Data items
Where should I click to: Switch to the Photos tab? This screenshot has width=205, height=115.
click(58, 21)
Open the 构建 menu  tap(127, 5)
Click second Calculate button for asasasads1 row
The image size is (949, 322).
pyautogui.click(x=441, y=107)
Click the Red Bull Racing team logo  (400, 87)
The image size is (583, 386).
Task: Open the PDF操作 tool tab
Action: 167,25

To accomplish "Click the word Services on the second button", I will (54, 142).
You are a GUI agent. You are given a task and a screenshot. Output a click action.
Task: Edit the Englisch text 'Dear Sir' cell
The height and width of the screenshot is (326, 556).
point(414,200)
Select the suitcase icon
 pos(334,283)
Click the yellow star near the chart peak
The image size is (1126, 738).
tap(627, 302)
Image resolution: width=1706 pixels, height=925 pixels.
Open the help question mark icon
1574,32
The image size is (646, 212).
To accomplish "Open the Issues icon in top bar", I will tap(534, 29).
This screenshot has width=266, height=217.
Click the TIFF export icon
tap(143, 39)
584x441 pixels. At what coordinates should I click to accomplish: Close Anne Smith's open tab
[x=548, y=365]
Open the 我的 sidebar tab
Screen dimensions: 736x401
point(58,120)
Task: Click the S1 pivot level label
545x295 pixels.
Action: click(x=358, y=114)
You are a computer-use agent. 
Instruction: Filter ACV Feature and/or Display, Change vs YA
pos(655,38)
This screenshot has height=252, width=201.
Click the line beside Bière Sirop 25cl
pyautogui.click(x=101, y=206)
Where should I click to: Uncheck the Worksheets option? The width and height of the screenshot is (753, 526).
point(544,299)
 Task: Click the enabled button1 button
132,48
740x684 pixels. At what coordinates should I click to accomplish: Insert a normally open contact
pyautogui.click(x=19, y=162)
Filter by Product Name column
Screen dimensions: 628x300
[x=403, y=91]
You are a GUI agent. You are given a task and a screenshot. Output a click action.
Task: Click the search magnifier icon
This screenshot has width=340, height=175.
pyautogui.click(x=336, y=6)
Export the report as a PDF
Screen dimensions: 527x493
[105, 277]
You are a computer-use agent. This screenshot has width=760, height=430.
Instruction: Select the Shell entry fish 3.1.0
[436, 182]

§ **WHAT IS NEEDED**
Exactly as written, output all of the entries.

§ **ANSWER AREA**
Where should I click to: Switch to the Photos tab? This screenshot has width=205, height=115.
click(58, 21)
Open the 构建 menu  tap(127, 5)
Click second Calculate button for asasasads1 row
The image size is (949, 322).
pyautogui.click(x=441, y=107)
Click the Red Bull Racing team logo  (400, 87)
The image size is (583, 386).
Task: Open the PDF操作 tool tab
Action: 167,25

To accomplish "Click the word Services on the second button", I will (54, 142).
You are a GUI agent. You are given a task and a screenshot. Output a click action.
Task: Edit the Englisch text 'Dear Sir' cell
The height and width of the screenshot is (326, 556).
point(414,200)
Select the suitcase icon
 pos(334,283)
Click the yellow star near the chart peak
The image size is (1126, 738).
tap(627, 302)
Image resolution: width=1706 pixels, height=925 pixels.
Open the help question mark icon
1574,32
The image size is (646, 212).
To accomplish "Open the Issues icon in top bar", I will tap(534, 29).
This screenshot has width=266, height=217.
Click the TIFF export icon
tap(143, 39)
584x441 pixels. At what coordinates should I click to accomplish: Close Anne Smith's open tab
[x=548, y=365]
Open the 我的 sidebar tab
Screen dimensions: 736x401
point(58,120)
Task: Click the S1 pivot level label
545x295 pixels.
Action: click(x=358, y=114)
You are a computer-use agent. 
Instruction: Filter ACV Feature and/or Display, Change vs YA
pos(655,38)
This screenshot has height=252, width=201.
Click the line beside Bière Sirop 25cl
pyautogui.click(x=101, y=206)
Where should I click to: Uncheck the Worksheets option? The width and height of the screenshot is (753, 526).
point(544,299)
 Task: Click the enabled button1 button
132,48
740x684 pixels. At what coordinates should I click to accomplish: Insert a normally open contact
pyautogui.click(x=19, y=162)
Filter by Product Name column
Screen dimensions: 628x300
[x=403, y=91]
You are a GUI agent. You are given a task and a screenshot. Output a click action.
Task: Click the search magnifier icon
This screenshot has width=340, height=175.
pyautogui.click(x=336, y=6)
Export the report as a PDF
Screen dimensions: 527x493
[105, 277]
You are a computer-use agent. This screenshot has width=760, height=430.
Instruction: Select the Shell entry fish 3.1.0
[436, 182]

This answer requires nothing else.